• **Texto de partida**:
El olor del interior del vehículo es fuerte, tiene mantas colocadas sobre los asientos traseros y hay bolsas isotérmicas llenas de todo tipo de objetos cubriendo las alfombrillas. Cuelga un rosario del retrovisor. “Duermo aquí y en verano saco las piernas por la ventanilla. Tomo algo por las mañanas; siempre tengo aquí [rebusca entre sus bolsas] bollos de esos del Día y Aquarius. Lleva una dentadura postiza para los dientes de arriba y se la quita mientras habla para recolocársela. Confiesa que antes creía que iba a salir adelante, pero hace tiempo que se dio por vencido: ”Cuando llevaba un año durmiendo en el coche de aquí para allá creía que iba a encontrar trabajo, o algo, pero cada vez me metía más coca y me quedé sin dinero para mover el coche y me quedé en Murcia. Ya son nueve años en la calle y yo me voy a morir tirao como un perro“.
La última Encuesta del INE sobre Personas Sin Hogar dice que la esperanza de vida es hasta 30 años inferior a la media, y más de la mitad de ellos presentan síntomas depresivos. El trabajo de organizaciones como Hogar Sí –de la Fundación RAIS– es uno de los pilares fundamentales que tienen a su disposición para salir adelante. “Las personas en situación de calle tienen muchos problemas para acceder a servicios sanitarios como quimioterapia o trasplantes, porque se da por hecho que no van a poder soportar el proceso de recuperación y pierden por tanto el derecho a la asistencia sanitaria”, afirma la portavocía de la Fundación RAIS, que, además de prestar servicios de vivienda para colectivos vulnerables, en Murcia también se ofrece asistencia en materia de salud derivado a través de la Seguridad Social. “Es importante que las administraciones conozcan que existen estos recursos y el trabajo de las asociaciones para poder complementar nuestro trabajo con los recursos institucionales”, sentencian.

• **Actividades propuestas**:
1. Indica si cada afirmación coincide con el texto sobre las personas sin hogar en Murcia y justifica cada respuesta con las palabras exactas del texto. (a) El hombre lleva nueve años viviendo en la calle. (b) Según la encuesta del INE, la esperanza de vida de las personas sin hogar puede ser hasta 30 años inferior a la media. (c) Menos de la mitad de las personas sin hogar presentan síntomas depresivos.
2. Continúa el texto sobre las personas sin hogar en Murcia a partir de su última oración.

• **Registros proporcionados**:
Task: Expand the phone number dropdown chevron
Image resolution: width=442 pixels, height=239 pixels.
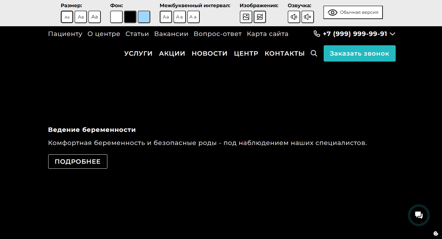Action: pyautogui.click(x=392, y=34)
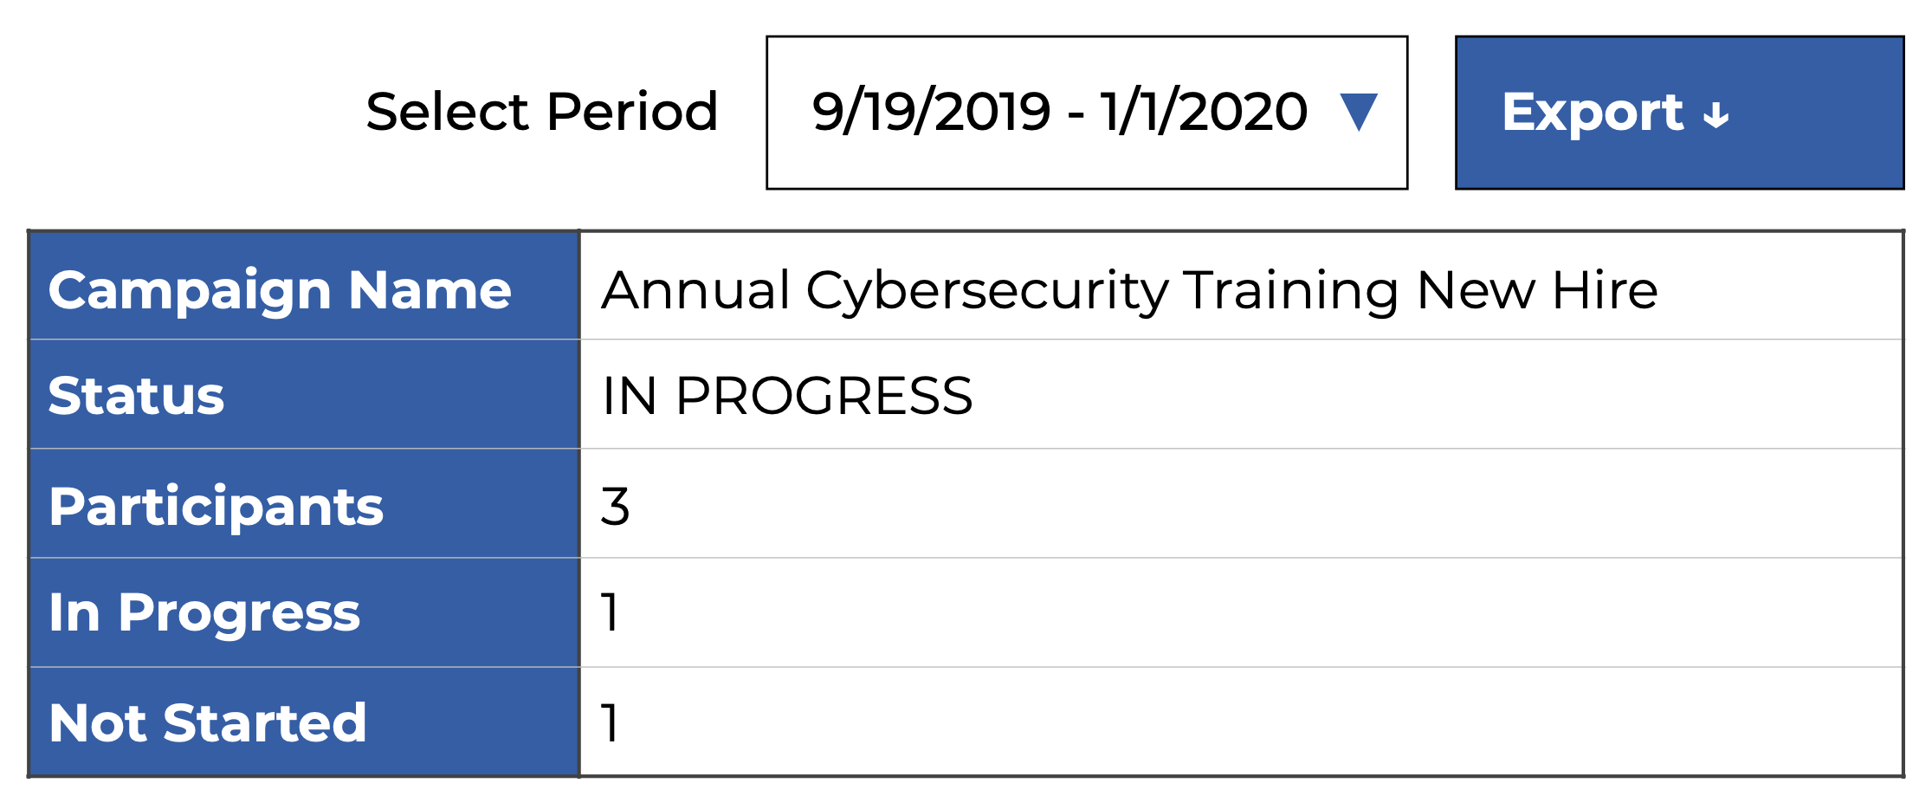The image size is (1932, 809).
Task: Click the Participants count value 3
Action: (615, 507)
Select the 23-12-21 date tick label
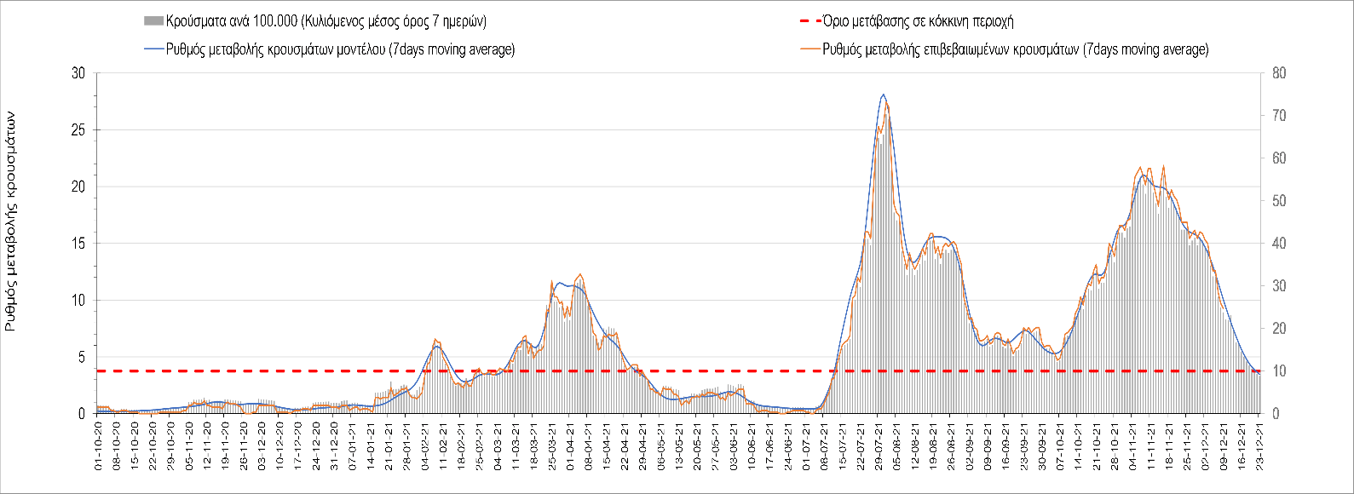The height and width of the screenshot is (494, 1354). pyautogui.click(x=1260, y=445)
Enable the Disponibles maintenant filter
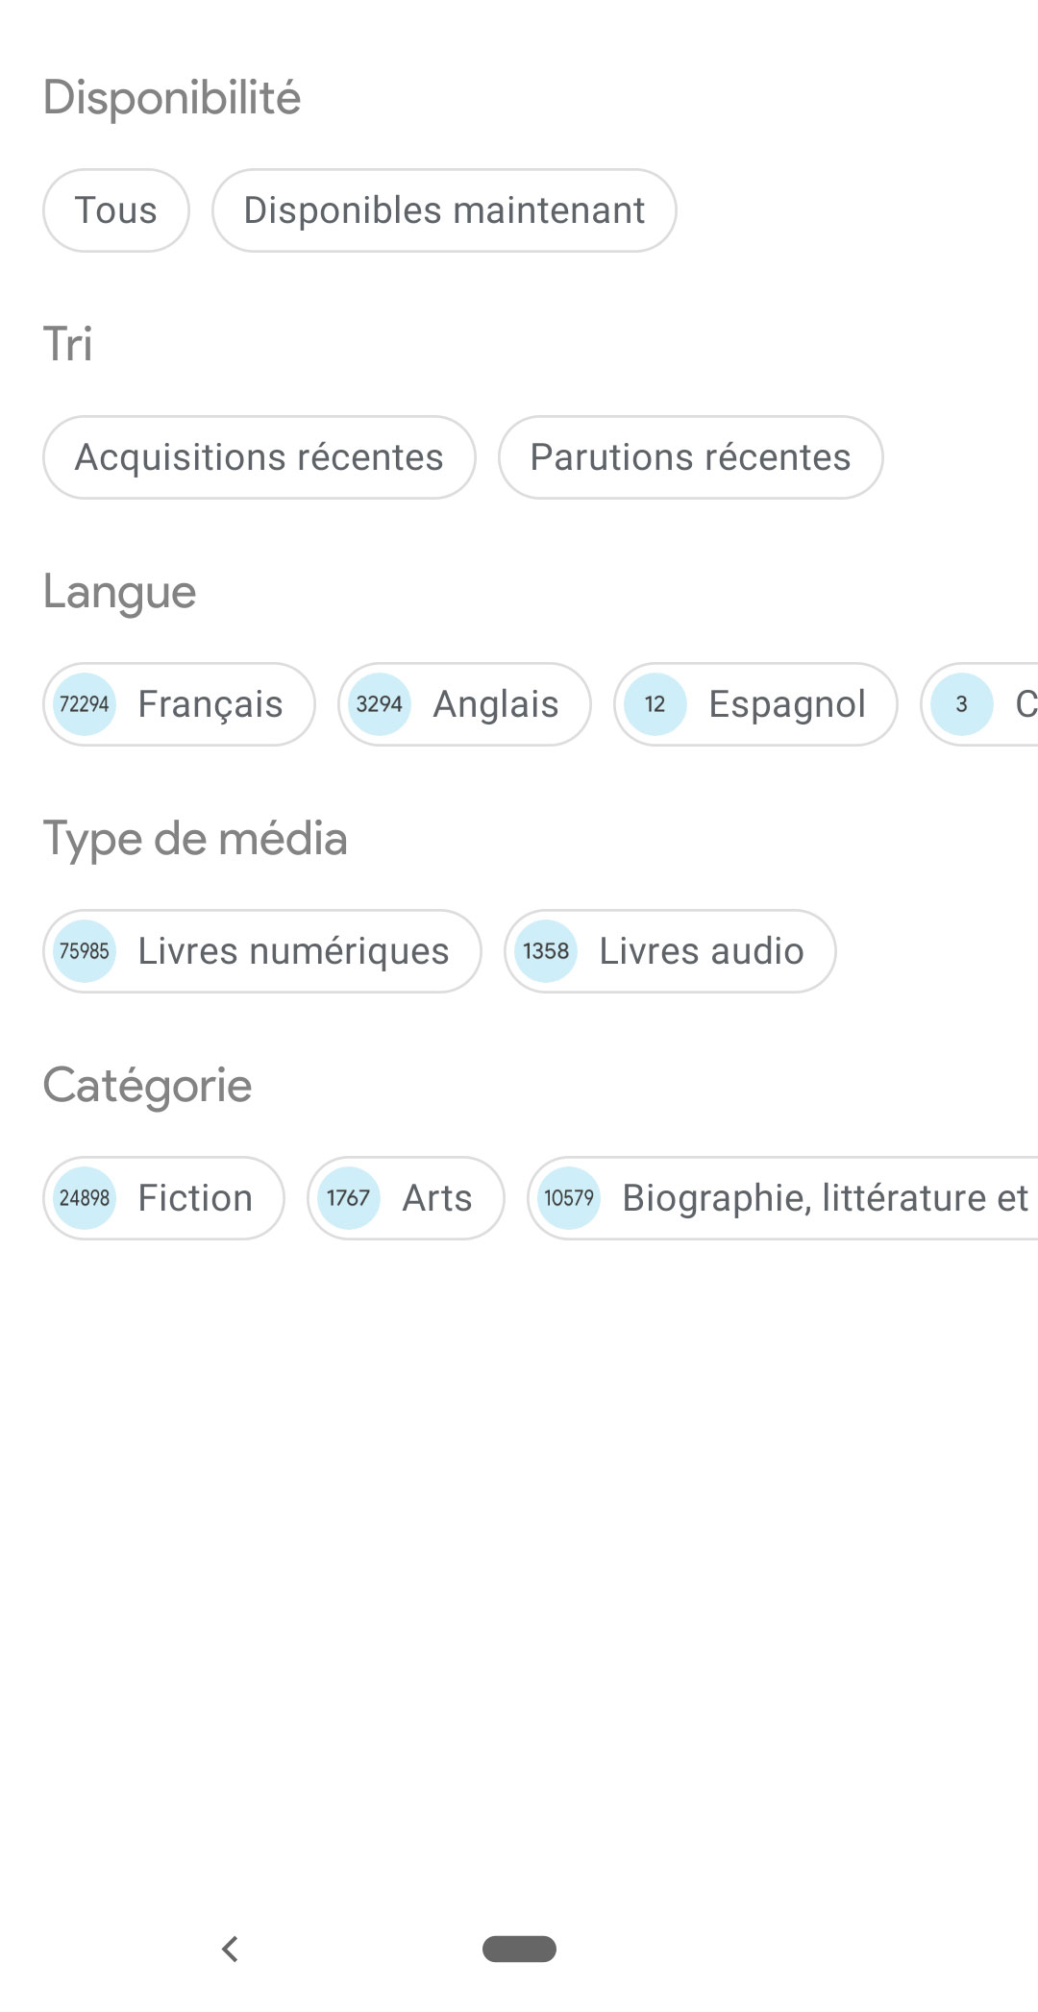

• **Soluciones del ejercicio**:
1.
(a) Sí: «Ya son nueve años en la calle».
(b) Sí: «la esperanza de vida es hasta 30 años inferior a la media».
(c) No: «más de la mitad de ellos presentan síntomas depresivos».

2.
Las clases deprimidas, fuera de la agenda política
Paqui Pérez, exconcejala de Mayores, Vivienda y Servicios Sociales del ayuntamiento de Murcia, ha relatado a este diario que desde la moción de censura al Partido Popular en 2021 las competencias de su concejalía se multiplicaron: “Para la anterior administración (del popular José Ballesta) las personas sinhogar, los drogodependientes y las clases deprimidas no existían, no formaban parte de su agenda política”. Este periódico ha tratado, sin éxito, de ponerse en contacto con la nueva administración, recuperada por José Ballesta el pasado 28M.
A las cuatro de la madrugada Tito decide moverse y volver al trabajo. “Voy a la REM ahora, están llegando coches”. El aparcamiento de la sala de música REM, situada en el centro de la capital murciana, tiene apenas cuarenta plazas y a primera vista y sin entrar puede verse si hay hueco o no. A pesar de ello, Tito deambula entre los coches y se acerca a cada conductor que aparca. Alguno le da una moneda de poco valor, aunque la mayoría niegan con la cabeza mientras hacen un ademán de tocarse los bolsillos. “Se piensan que si no me dan nada les voy a hacer algo en el coche. Yo no hago esas cosas”, aunque, confiesa: “Me viene bien que se lo crean porque alguno me da por eso” finaliza, apenas una hora después de haber desvalijado un coche.